Work instruction: Return every line of the records below verbatim, with no pictures in the copy.
%%
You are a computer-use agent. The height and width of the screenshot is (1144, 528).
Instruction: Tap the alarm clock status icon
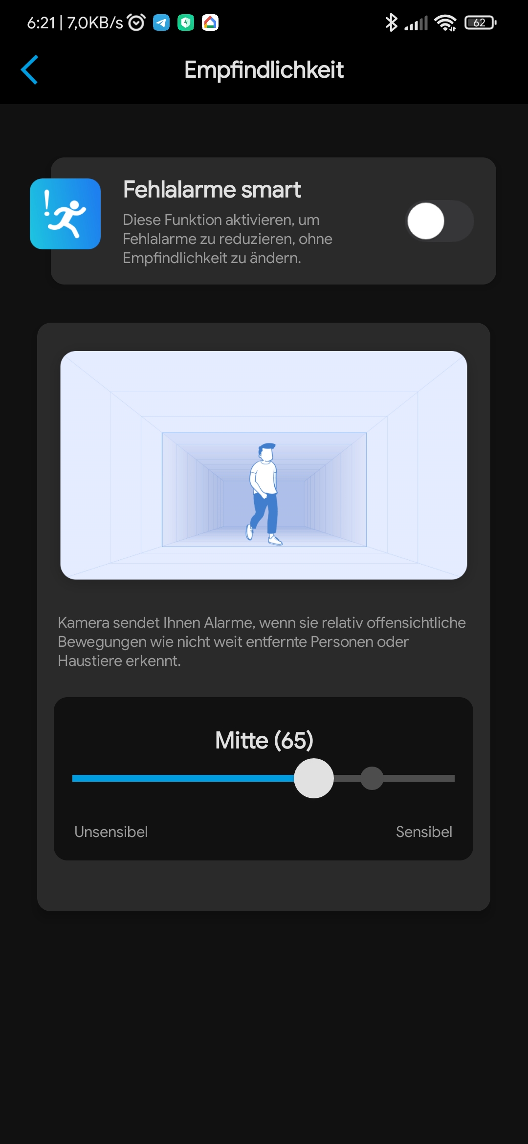136,22
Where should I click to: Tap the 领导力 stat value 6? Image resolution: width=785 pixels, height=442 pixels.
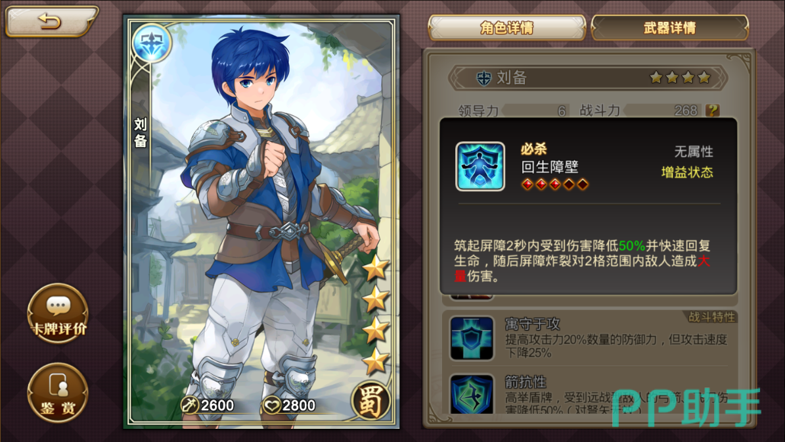pos(562,111)
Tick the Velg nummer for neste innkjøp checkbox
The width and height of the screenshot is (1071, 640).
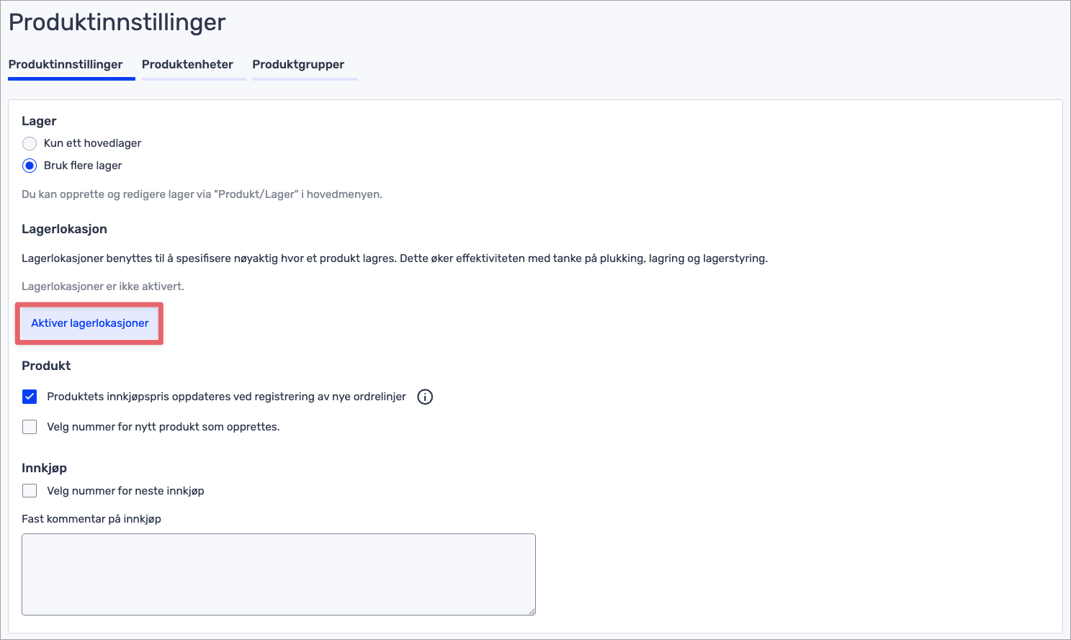(30, 491)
%%
Result of the exercise:
You are a computer-use agent. The height and width of the screenshot is (1144, 528).
Instruction: Tap the alarm clock status icon
136,22
Where should I click to: Tap the 领导力 stat value 6? Image resolution: width=785 pixels, height=442 pixels.
pos(562,111)
Tick the Velg nummer for neste innkjøp checkbox
The width and height of the screenshot is (1071, 640).
(30, 491)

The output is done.